17 Comments
User's avatar
Chris Tottman's avatar

Golden as always Jonas - thanks for sharing

MetaphysicalCells's avatar

Thanks for sharing 👍

Melanie Goodman's avatar

This is the thing I keep bumping into too: nearly all the effort goes into making the agent smarter, and almost none into how a person and the agent muddle through real work together.

Jonas Braadbaart's avatar

The jagged frontier that keeps shifting as we puddle along :)

Joel Salinas's avatar

The evolution from the chatboxes that once blew our minds and were the coolest thing online is real. Great post!

Sharyph's avatar

This is really helpful... we structured... The shift from chatboxes to true collaborative surfaces is where the real friction is right now.

John Brewton's avatar

Augmentation beats automation every time judgment is involved.

Jonas Braadbaart's avatar

For any high-value task really - research, innovation, creative expressions

AI models are compression engines: they are great at synthesizing the world that was, but should not be trusted when it comes to decisions about the world that will be.

H. Floyd's avatar

The tax-prep agent automated 7,000 returns at 97%. But the 3% it got wrong is where the real design problem lives. Did it know those returns were wrong? If it didn't, no amount of transparency or control in the interface would have caught them.

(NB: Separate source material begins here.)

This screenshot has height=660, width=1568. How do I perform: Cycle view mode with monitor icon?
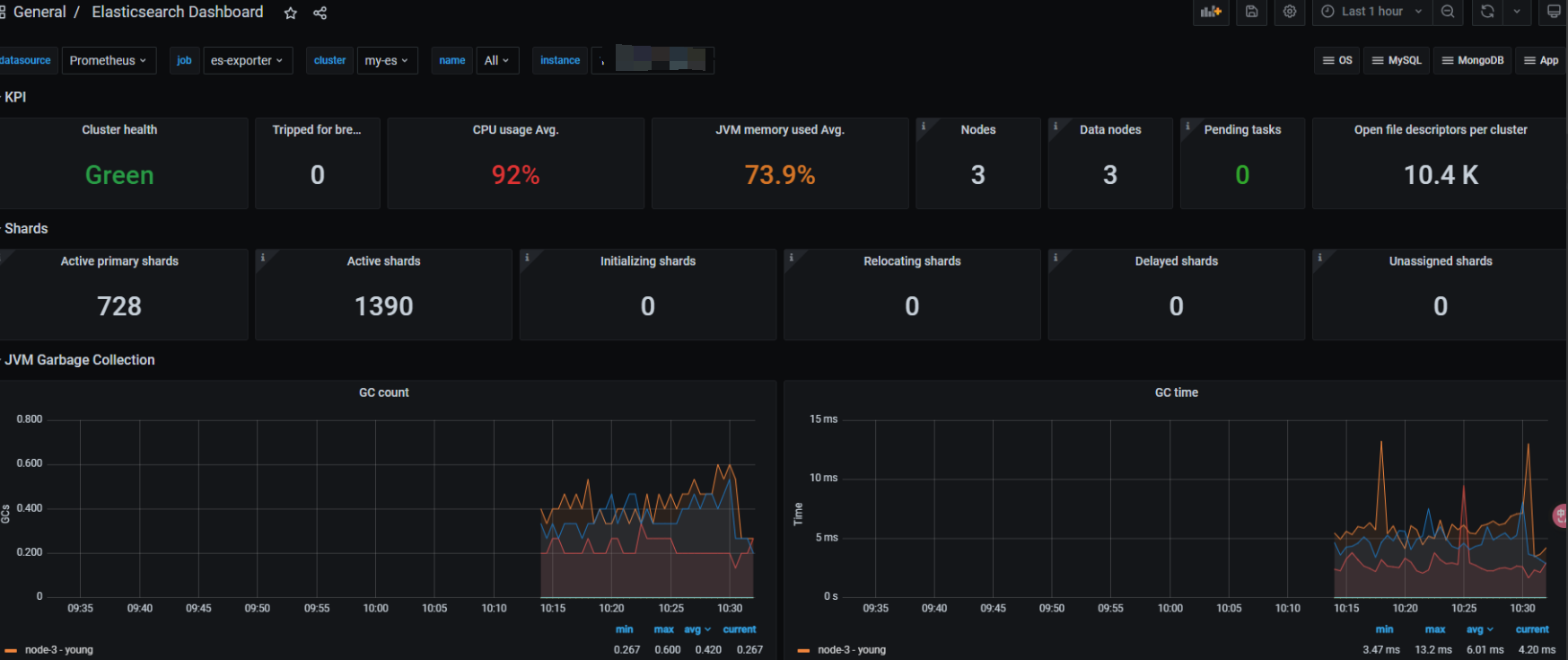coord(1554,12)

The first question for any agentic product is not how to design the handoff. It is how to detect when a handoff is needed. The agent will not tell you it is about to make a mistake. You have to build that detection separately.

Jonas Braadbaart's avatar

True. This is one of the red threads throughout the post, and it touches on all key design decisions - trust, boundaries, control and learning.

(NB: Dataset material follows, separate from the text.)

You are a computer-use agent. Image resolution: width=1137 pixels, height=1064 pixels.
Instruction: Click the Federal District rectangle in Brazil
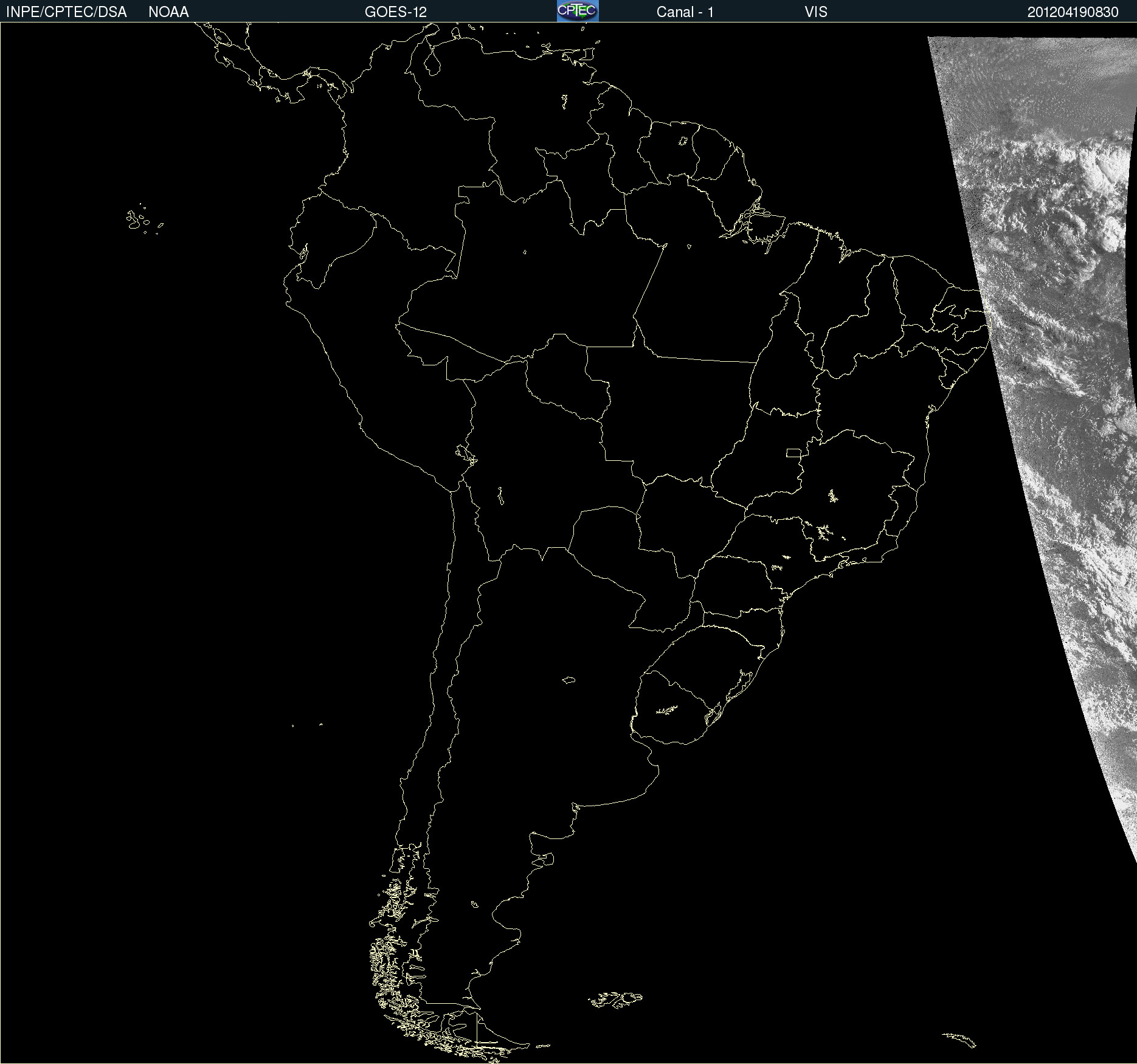point(793,452)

Agents - like humans - are not infallible and as non-deterministic systems this should always be top of mind when designing for agentic

I thought it was clear from the post, but perhaps too implicitly 😆

H. Floyd's avatar

Yeah I think it did come through. I suppose my point is that detection feels even more central than handoff design.

The handoff only works if the system can recognise when it is entering a risky state. Without that, the user is not supervising the agent so much as reviewing an output after the important failure signal has already been missed.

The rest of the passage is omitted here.